A trader works on the floor at the New York Stock Exchange (NYSE) in New York City, U.S., Dec.15, 2025.

Brendan McDermid | Reuters

U.S. Treasury yields remained steady on Wednesday as traders prepared for a shortened trading day ahead of the holiday season.

The 10-year Treasury yield — the benchmark for U.S. government borrowing — was slightly lower at 4.157%. The yield on the 2-year Treasury note rose slightly to 3.532%. The 30-year bond yield decreased to 4.817%.

One basis point equals 0.01%, and yields and prices move in opposite directions.

According to the latest data from the Labor Department, jobless claims for the week ended Dec. 20 dropped to 214,000, lower than the previous week’s 224,000 and below the Dow Jones forecast of 225,000.

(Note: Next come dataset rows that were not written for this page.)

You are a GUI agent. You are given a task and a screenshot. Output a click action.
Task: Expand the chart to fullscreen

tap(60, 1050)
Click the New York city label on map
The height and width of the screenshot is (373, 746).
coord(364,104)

Investors are also analyzing recent Commerce Department figures showing a 4.3% growth rate for the U.S. economy in the third quarter, the fastest pace in two years. This unexpected strong performance may complicate the Federal Reserve’s decision-making on interest rates.

National Economic Council Director Kevin Hassett, a potential candidate for the next Fed chair, criticized the Fed for not cutting rates quickly enough compared to other central banks. However, Cleveland Fed president Beth Hammack believes rates should stay unchanged for the next few months due to inflation concerns outweighing labor market weakness.

Market expectations, as indicated by the CME FedWatch Tool, suggest that rates will likely remain stable until April before any potential rate cuts.

Bond markets will close early at 2:00 p.m. on Wednesday and will be closed on Thursday for Christmas Day.